Excerpted passage =
Raspberry Pi of Death Blog

By N. Leveck

On electronics and music

So, I am a software guy. Wrote my first line of code in 1985 at age 9. It was in LOGO on on contemporaneous computer of the era. I was living in a small village 45 minutes outside of Erlangen, West Germany at the time. nostalgia

I hold a degree in microcomputer electronics, but never intended to do anything with the electronics side. In 1998 I got a job as a computer tech / programmer, then in 2005 I got the job I have now as an electronics technician in the oil-field. I just kinda fell into that one. I have only had two real jobs in my adult life, and intend to retire from the second one eventually knock on wood I am good at what I do, I can fix equipment over the phone with another person's hands. But, I still remain a software guy.

The point of all this is combination: the aggregation of one's skills to create something rad. In music I love to be unorthodox. I have crafted extreme metal albums which utilize only country western drum patterns. I love to put noise as a layer under the instrumentation, entire ambient soundscapes living under blackened metal. Midi is awesome for this sort of thing, but so is AM radio not tuned to a station. Maybe AM radio not tuned to a station, fed thru a guitar pedal. Maybe an altec freq generator lined in and tuned to get almost a synth effect. Maybe a contact mic'd mbira (thumb piano) run thru a distortion pedal. Maybe a recorder playing into a folgers coffee can covered in socks. It is getting to where I am looking forward to these next days off because I have ideas floating around in my head...

Speaking of electronics: my drum kit. It started life as a cheapy $250 mideli (read: generic) electronic drum kit. Upon the frame this came with, I built my own drum pads -- remo practice pads, foam slit in half, 8" cake pan bottoms, piezo transducer, 1/4" mono jack. Then I purchased a roland trigger module and a double kick pedal. All told the drum kit project cost me $2,400 (there is some midi electronics, cabling, stands I bought to kill cross-talk, etc...), but the wife didn't balk because I worked months on this and it was not an all-at-once expense.

Work to be completed = According to the blog post on electronics and music, how much did the drum kit project cost in total?

Information provided =
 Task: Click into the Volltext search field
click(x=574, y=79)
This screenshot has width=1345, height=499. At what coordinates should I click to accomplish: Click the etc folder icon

Response = $2,400